* _Aim of the task_: Rewrite the rows from the line containing "You are a computer-use agent. Viewport: 1061px" through the last row, both ends included, and keep the requests unchanged. Offset every coordinate in the answers by adding 142 to it.

--- Start Records for the task ---

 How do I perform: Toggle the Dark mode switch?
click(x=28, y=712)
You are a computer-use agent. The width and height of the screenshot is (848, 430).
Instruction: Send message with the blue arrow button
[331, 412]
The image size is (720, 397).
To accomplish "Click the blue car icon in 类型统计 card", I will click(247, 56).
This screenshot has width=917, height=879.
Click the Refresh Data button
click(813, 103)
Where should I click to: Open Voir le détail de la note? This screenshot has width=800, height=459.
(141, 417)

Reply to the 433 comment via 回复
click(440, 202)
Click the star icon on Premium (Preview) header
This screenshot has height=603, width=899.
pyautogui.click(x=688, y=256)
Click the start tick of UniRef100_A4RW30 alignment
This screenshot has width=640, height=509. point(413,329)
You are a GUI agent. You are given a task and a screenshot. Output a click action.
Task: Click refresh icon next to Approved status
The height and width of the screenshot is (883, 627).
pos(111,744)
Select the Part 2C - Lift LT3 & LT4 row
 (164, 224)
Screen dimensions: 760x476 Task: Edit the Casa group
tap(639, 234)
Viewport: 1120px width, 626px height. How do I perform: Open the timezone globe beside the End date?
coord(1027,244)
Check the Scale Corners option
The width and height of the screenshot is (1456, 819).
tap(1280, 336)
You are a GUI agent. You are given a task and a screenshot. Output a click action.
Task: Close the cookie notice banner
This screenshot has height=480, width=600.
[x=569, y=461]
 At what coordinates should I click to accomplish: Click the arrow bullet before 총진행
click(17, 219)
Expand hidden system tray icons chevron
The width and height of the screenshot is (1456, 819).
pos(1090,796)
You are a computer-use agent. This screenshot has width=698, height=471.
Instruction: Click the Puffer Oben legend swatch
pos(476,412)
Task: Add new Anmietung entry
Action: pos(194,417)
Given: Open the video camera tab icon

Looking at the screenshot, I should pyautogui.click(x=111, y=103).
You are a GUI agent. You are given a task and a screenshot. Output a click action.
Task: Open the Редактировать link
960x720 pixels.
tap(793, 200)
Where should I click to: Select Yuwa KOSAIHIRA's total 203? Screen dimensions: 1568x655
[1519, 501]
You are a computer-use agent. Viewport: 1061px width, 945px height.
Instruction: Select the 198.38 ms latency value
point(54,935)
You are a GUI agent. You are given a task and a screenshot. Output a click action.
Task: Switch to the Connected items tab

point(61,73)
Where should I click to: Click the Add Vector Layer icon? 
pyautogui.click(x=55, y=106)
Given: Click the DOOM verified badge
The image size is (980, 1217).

--- End Records for the task ---

* _Task solution_:
You are a computer-use agent. Viewport: 1061px width, 945px height.
Instruction: Select the 198.38 ms latency value
point(196,1077)
You are a GUI agent. You are given a task and a screenshot. Output a click action.
Task: Switch to the Connected items tab

point(203,215)
Where should I click to: Click the Add Vector Layer icon? 
pyautogui.click(x=197, y=248)
Given: Click the DOOM verified badge
The image size is (980, 1217).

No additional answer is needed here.